Selection →
---*---

# Protesters at PAX gate



## Misfit

Anybody know what the people at the gate are protesting?


----------



## RoseRed

Which gate?


----------



## awpitt

Misfit said:


> Anybody know what the people at the gate are protesting?



Did they have signs?


----------



## Homer J

Saw them when I came in about 5:30 this morning. The only thing I could read on one of the signs was something about collective bargaining so I'm assuming it's some union thing. 

Chuckleheads were walking back and forth across the road too. I didn't think they were allowed to obstruct traffic which they were doing.


----------



## kwillia

STAR 98.3 was reporting that it is Lockheed-Martin workers on strike. Apparently they have yet to receive a contract renewal they agree upon.


----------



## Homer J

RoseRed said:


> Which gate?



Gate 3.


----------



## kwillia

Hang tight, ya'll... I'm sure budding journalist AndyMarquis is racing to the scene as we speak. Misinformation to be posted to our local news site shortly!


----------



## CrashTest

kwillia said:


> STAR 98.3 was reporting that it is Lockheed-Martin workers on strike. Apparently they have yet to receive a contract renewal they agree upon.



According to 98.3, a 3% annual pay raise each year for the duration of the contract, a $3000 signing bonus, and some increased retirement benfits were not enough so now they are striking.  Apparently, the Executive Leadership makes too much and the rank and file wants some of it.


----------



## Dev

This have anything to do with the sign posted outside Gate 2?  I couldn't read the whole thing when I went by, but I think it was something about LM employees not being allowed to use gate 2 and that they should go to gate 3 instead.


----------



## kayakangler

*Wow*

some one mentioned this to me this morning at work.. so i came here... i can always count on this forum to know whats going on.. LOL


----------



## kwillia

kayakangler said:


> some one mentioned this to me this morning at work.. so i came here... i can always count on this forum to know whats going on.. LOL


We know everything... Pssst... your zipper is down.


----------



## warneckutz

kwillia said:


> We know everyhing... Pssst... your zipper is down.


----------



## GWguy

kwillia said:


> STAR 98.3 was reporting that it is Lockheed-Martin workers on strike. Apparently they have yet to receive a contract renewal they agree upon.





CrashTest said:


> According to 98.3, a 3% annual pay raise each year for the duration of the contract, a $3000 signing bonus, and some increased retirement benfits were not enough so now they are striking.  Apparently, the Executive Leadership makes too much and the rank and file wants some of it.



My boss tells me it's the JSF maintenance team.  Contract is up for renewal.


----------



## nomoney

well obviously they're not very good at striking if no one knows wtf its for


----------



## dave1959

?@#ck unions... tell them if they are not happy go find another job that will give them what they want...


----------



## struggler44

CrashTest said:


> According to 98.3, a 3% annual pay raise each year for the duration of the contract, a $3000 signing bonus, and some increased retirement benfits were not enough so now they are striking.  Apparently, the Executive Leadership makes too much and the rank and file wants some of it.

---*---

Listed entries →
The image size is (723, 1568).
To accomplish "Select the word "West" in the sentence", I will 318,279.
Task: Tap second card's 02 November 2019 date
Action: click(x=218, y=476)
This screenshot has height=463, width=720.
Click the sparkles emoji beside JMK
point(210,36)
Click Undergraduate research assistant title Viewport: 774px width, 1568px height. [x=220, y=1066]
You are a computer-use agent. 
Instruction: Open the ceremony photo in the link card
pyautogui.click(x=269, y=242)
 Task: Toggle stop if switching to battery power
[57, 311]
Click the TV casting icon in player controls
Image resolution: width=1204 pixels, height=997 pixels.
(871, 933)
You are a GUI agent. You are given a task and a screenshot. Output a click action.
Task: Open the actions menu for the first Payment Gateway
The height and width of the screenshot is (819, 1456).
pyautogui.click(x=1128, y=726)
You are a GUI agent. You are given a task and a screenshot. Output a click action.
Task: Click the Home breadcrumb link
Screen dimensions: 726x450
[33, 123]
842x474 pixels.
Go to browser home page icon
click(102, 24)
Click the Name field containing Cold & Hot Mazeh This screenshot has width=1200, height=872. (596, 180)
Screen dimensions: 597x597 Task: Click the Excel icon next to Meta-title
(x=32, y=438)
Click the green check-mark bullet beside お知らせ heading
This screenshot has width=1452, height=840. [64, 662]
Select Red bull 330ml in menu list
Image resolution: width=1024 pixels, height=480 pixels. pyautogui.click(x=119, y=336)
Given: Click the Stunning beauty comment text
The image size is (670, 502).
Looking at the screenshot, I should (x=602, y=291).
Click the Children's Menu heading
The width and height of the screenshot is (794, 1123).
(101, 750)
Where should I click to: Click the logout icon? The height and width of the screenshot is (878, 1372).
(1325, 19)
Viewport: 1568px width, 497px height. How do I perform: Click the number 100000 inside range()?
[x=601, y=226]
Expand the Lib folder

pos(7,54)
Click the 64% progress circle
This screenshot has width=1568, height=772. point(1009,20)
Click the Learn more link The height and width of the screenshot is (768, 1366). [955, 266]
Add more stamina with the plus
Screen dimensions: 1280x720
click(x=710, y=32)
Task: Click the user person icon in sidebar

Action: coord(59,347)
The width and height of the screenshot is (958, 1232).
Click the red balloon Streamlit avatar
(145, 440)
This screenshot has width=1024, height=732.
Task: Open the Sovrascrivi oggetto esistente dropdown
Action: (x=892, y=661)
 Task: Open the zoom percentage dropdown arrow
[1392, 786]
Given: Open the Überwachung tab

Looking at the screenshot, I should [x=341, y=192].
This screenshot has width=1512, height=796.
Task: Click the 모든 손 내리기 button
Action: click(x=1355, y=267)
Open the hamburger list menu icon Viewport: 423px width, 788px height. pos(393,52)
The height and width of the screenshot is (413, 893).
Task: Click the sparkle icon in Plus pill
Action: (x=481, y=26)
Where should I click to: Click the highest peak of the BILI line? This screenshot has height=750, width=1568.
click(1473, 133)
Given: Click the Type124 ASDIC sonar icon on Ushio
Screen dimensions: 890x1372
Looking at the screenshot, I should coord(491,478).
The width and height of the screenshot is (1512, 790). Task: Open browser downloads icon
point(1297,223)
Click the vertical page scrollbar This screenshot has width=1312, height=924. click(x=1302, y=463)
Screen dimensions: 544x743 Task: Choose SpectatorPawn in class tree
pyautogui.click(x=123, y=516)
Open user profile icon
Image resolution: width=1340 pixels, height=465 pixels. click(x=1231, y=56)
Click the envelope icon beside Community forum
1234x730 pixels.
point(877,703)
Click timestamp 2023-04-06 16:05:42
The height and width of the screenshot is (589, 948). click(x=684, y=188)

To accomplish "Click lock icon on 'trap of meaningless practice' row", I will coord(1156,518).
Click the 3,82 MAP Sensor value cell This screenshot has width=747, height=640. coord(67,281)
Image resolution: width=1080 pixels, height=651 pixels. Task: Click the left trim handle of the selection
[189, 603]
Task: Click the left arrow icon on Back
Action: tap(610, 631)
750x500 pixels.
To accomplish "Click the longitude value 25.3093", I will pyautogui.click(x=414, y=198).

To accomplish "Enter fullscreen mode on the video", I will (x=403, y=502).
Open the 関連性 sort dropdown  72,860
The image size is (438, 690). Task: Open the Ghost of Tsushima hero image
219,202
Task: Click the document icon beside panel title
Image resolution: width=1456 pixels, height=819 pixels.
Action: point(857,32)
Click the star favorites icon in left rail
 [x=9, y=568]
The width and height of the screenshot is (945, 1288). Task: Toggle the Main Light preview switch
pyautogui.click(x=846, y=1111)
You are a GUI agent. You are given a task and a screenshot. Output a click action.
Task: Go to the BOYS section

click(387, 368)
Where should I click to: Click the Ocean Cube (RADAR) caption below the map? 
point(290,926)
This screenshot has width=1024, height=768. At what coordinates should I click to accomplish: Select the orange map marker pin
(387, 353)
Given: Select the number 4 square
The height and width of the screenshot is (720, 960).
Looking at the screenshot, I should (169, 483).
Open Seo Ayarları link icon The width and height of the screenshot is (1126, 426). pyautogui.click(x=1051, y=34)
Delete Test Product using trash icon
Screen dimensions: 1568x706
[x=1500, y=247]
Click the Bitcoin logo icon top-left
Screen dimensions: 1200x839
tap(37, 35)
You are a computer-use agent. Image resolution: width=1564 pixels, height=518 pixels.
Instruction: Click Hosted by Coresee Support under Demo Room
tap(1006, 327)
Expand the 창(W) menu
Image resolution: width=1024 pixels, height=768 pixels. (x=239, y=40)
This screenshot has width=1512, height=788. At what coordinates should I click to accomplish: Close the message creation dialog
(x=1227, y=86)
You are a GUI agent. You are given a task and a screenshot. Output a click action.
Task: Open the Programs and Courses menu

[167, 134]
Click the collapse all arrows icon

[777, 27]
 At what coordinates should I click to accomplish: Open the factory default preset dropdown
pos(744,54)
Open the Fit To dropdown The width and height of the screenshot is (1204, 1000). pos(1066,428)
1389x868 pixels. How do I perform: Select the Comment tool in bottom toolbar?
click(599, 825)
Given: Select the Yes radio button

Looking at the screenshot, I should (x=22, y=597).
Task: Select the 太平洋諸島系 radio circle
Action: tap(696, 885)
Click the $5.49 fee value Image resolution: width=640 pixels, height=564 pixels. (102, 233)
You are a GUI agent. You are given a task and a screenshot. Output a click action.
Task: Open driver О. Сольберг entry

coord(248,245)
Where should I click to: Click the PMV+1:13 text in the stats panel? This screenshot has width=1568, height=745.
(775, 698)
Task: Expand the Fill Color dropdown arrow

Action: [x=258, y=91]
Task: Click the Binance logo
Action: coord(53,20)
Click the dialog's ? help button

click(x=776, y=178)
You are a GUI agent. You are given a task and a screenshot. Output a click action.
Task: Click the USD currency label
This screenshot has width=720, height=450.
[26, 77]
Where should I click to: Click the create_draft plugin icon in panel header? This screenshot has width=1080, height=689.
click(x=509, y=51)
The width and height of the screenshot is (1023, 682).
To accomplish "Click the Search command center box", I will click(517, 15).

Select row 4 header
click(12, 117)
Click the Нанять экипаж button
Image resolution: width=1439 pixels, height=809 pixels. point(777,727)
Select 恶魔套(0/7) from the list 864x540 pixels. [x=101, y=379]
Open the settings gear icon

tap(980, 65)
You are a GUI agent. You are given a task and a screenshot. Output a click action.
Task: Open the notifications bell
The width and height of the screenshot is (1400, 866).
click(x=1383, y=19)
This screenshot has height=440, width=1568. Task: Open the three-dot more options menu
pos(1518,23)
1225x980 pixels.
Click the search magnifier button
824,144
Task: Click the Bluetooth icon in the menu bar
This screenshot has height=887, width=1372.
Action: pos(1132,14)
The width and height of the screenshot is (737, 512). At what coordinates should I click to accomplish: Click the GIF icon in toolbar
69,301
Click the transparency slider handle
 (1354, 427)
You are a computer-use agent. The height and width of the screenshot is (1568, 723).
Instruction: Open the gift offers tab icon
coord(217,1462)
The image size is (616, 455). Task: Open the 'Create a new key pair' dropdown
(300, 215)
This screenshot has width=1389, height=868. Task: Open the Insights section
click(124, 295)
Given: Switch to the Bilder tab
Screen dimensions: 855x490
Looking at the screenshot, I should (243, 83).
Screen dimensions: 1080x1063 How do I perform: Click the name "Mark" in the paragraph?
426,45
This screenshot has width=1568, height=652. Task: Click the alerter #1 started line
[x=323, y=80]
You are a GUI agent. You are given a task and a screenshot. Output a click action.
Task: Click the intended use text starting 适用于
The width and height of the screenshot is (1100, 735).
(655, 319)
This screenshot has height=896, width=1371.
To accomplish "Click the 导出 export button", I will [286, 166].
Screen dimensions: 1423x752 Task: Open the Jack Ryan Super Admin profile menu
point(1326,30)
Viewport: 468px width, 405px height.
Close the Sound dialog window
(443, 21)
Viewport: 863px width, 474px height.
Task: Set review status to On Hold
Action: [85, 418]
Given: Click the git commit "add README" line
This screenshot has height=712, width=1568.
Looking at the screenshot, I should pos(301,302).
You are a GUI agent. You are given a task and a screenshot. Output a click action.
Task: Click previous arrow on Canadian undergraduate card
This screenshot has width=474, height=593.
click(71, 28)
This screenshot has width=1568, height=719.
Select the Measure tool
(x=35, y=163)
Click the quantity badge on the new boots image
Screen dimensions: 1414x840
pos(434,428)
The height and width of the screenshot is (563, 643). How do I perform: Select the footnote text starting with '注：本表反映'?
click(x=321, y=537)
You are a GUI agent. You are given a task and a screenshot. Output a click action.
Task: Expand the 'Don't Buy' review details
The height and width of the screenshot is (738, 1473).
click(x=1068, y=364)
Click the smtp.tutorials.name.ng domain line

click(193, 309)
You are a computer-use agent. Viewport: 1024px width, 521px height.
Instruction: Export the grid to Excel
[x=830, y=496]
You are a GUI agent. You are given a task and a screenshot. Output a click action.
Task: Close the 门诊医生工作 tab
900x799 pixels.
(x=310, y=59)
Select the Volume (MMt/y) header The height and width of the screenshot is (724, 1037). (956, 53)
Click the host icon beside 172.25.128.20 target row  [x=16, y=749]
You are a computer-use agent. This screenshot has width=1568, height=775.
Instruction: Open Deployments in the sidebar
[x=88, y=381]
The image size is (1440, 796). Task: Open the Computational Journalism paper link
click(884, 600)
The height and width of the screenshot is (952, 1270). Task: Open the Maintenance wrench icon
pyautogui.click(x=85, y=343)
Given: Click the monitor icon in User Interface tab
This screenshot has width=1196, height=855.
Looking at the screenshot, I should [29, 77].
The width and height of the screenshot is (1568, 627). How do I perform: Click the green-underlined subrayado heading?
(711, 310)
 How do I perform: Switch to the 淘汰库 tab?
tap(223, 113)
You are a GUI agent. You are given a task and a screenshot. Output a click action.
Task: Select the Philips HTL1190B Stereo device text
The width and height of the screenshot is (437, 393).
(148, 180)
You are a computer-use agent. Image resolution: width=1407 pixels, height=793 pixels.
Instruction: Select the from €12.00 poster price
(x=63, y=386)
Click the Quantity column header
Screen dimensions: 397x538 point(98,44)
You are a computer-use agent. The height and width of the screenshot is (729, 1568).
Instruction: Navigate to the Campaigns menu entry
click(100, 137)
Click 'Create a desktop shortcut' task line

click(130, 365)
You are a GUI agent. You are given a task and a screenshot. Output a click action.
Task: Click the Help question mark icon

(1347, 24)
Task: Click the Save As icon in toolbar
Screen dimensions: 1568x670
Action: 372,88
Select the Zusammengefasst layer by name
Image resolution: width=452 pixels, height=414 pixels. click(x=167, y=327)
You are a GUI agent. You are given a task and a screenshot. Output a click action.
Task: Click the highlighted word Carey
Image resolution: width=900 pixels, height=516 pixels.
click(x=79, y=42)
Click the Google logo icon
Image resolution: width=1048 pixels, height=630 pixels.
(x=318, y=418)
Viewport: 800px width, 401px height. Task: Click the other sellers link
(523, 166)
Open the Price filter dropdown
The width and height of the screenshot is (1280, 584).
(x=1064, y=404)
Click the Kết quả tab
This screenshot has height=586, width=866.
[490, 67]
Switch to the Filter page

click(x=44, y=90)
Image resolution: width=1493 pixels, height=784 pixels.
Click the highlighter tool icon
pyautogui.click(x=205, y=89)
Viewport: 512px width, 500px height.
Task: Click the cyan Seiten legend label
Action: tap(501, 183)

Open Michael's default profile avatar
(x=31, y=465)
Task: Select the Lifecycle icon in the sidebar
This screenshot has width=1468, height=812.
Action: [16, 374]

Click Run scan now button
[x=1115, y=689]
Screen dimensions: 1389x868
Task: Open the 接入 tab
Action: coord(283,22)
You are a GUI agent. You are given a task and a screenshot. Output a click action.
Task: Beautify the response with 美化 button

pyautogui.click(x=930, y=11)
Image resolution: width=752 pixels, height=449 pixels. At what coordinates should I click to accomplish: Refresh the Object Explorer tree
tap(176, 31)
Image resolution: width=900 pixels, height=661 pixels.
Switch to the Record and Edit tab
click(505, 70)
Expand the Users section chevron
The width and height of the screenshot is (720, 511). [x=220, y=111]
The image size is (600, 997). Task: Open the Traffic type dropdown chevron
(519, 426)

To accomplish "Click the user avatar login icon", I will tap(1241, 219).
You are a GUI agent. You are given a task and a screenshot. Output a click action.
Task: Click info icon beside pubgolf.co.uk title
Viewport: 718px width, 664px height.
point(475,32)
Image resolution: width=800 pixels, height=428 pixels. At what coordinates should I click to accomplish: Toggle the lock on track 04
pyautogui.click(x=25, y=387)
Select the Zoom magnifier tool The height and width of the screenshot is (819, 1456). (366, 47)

---*---

Task instructions →
A. In the forum thread about the PAX protesters, at which gate were they gathered?
B. Give the records again from their start through the line containing "pyautogui.click(x=269, y=242)", with "Instruction" replaced by "Directive". Keep everything else the same, and give only that stretch.
The forum thread and the records come from unrelated sources.

Task results →
A. Gate 3.

B.
The image size is (723, 1568).
To accomplish "Select the word "West" in the sentence", I will 318,279.
Task: Tap second card's 02 November 2019 date
Action: click(x=218, y=476)
This screenshot has height=463, width=720.
Click the sparkles emoji beside JMK
point(210,36)
Click Undergraduate research assistant title Viewport: 774px width, 1568px height. [x=220, y=1066]
You are a computer-use agent. 
Directive: Open the ceremony photo in the link card
pyautogui.click(x=269, y=242)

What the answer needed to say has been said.